Os republicanos da Câmara dos EUA estão de pé contra qualquer acordo da Tiktok que permitiria que o proprietário chinês Bytedance mantenha uma participação no aplicativo.
A Tiktok enfrenta uma venda forçada ou uma proibição nacional se um acordo não for finalizado até o prazo de 5 de abril.dent Donald Trump parece aberto a um acordo que deixa algum envolvimento para a empresa chinesa.
Os legisladores como o republicano do Michigan, John Moolenaar, alertaram que qualquer acordo que concorra o controle contínuo é uma grave ameaça para a segurança dos EUA e uma violação da lei americana.
Em um evento da Tiktok Coalition na quinta -feira, Moolenaar disse: “Qualquer acordo que permita a Bytedance manter o controle de Tiktok é uma grave ameaça à nossa segurança e uma violação da lei dos EUA. Se o Bytedance permanecer envolvido de alguma forma, o acordo é ilegal - claro e simples”.
Relatórios recentes indicam que um acordo prospectivo permitiria a Bytedance manter uma participação na Tiktok.
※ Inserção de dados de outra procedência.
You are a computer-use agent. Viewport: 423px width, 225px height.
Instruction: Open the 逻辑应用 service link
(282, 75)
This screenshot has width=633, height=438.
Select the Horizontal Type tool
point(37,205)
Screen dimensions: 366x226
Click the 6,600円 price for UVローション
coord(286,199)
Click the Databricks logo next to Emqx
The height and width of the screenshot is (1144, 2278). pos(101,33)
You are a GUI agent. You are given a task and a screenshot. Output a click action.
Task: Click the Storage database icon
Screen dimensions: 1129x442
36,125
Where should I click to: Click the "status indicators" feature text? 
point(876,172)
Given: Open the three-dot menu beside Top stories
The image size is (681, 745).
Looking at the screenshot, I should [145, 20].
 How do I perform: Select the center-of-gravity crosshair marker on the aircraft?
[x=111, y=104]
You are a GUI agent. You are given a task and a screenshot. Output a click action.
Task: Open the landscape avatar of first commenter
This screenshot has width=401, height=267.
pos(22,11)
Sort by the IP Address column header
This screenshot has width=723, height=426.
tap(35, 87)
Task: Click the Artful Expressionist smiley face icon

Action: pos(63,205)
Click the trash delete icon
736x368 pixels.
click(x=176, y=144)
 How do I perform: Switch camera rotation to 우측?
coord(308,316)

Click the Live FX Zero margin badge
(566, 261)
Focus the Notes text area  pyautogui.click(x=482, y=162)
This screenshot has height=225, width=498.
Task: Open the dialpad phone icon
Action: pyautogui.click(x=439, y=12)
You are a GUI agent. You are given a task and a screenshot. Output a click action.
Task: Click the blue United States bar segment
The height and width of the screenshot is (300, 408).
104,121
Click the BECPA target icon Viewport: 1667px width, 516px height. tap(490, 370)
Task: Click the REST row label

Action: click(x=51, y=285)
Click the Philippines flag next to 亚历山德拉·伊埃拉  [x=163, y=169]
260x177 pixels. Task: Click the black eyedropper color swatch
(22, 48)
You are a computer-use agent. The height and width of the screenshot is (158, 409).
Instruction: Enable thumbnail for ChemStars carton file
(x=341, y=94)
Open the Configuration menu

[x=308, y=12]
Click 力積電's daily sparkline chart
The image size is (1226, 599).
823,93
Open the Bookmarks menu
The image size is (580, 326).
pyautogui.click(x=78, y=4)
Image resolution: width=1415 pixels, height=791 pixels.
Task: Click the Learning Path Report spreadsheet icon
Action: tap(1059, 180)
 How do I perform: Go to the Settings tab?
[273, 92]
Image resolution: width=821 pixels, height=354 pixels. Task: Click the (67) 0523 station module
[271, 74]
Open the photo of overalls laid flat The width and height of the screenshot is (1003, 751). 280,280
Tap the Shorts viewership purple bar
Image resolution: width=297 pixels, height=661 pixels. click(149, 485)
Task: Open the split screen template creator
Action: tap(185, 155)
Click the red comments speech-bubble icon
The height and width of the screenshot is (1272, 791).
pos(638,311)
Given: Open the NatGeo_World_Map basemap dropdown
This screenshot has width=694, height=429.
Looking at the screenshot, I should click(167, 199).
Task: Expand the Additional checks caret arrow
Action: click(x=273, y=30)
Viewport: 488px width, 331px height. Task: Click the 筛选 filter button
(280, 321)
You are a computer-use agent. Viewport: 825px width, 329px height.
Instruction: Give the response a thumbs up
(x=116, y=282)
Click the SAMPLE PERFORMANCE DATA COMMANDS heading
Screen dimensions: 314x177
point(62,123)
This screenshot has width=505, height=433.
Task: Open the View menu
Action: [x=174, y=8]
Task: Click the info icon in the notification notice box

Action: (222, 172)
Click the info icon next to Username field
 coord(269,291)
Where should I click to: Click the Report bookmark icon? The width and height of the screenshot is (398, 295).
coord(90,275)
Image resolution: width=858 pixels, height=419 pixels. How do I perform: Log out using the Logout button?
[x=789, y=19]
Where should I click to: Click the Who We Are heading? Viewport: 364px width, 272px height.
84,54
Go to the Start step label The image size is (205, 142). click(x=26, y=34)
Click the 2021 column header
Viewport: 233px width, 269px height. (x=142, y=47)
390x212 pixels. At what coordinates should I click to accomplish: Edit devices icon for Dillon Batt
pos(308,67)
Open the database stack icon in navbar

Sob a proposta, a coleta de dados e as atualizações de software seriam supervisionadas pela Oracle.
A mudança faz parte das negociações lideradas pela Casa Branca, centradas em uma "desinvestimento qualificado".
A lei determina que um adversário estrangeiro não deve mais controlar o aplicativo, deficomo mantido uma participação de 20 % ou mais, deixando espaço para odent definir os termos.
President Trump está ansioso para "salvar" o aplicativo e se esforçaria. Ele não afirmou claramente se apoiaria Bytedance tendo um papel parcial em Tiktok.
Na quarta -feira, ele disse que pode reduzir as tarifas na China para garantir o apoio de Pequim e consideraria estender o prazo de 5 de abril se nenhum acordo for alcançado.
A lei estabeleceu originalmente o prazo em 19 de janeiro, com uma extensão única de 90 dias para o progresso, e Trump o estendeu em seu primeiro dia no cargo após uma ligação com o President Chinese Xi Jinping.
A lei de venda forçada, aprovada no ano passado como parte de um pacote de ajuda externa, foi promulgada em meio a preocupações de que a propriedade chinesa de Tiktok possa permitir que Pequim conduza operações de influência contra os Estados Unidos.
Enquanto a lei exige uma desinvestimento, os defensores da liberdade de expressão alertam que uma proibição restringiria o acesso dos americanos à mídia estrangeira. Isso violaria a Primeira Emenda. A Suprema Corte confirmou a lei em janeiro, mantendo pressão sobre Tiktok para se separar do proprietário chinês.
O senador Ed Markey, de Massachusetts, afirmou que a comunidade de inteligência dos EUA "não tinha informação" que matou o conteúdo de Tiktok para favorecer o governo chinês.
Na segunda -feira, Markey, juntamente com os senadores Cory Booker e Chris Van Hollen, enviaram uma carta pedindo a Trump que trabalhasse com o Congresso de forma legal para qualquer extensão. No início deste ano, eles e o representante Ro Khanna, da Califórnia, apresentaram um projeto de lei para estender o prazo original em 19 de janeiro em 270 dias.
O representante republicano da Flórida, Kat Cammack, pediu "uma alienação absoluta pura" na quinta -feira.
O senador Tom Cotton, do Arkansas, conhecido como um dos apoiadorestronGest, ainda não se posicionou firmemente na necessidade de desinvestimento completo, com relatórios indicando que ele está permitindo que a Casa Branca lide com as negociações.
Quando perguntado sobre os comentários recentes de President Trump, Guo Jiakun, porta -voz do Ministério das Relações Exteriores da China, disse que Pequim declarou sua posição em Tiktok em várias ocasiões. Ele acrescentou que a oposição da China a tarifas extras é "consistente e clara".
Em janeiro, o Ministério das Relações Exteriores da China também expressou abertura a um acordo de Tiktok, observando que as aquisições devem ser "decididasdentpor empresas", de acordo com a lei. Alguns relatórios sugeriram que o algoritmo de Tiktok pode estar sujeito a controles de exportação do ministério de comércio da China.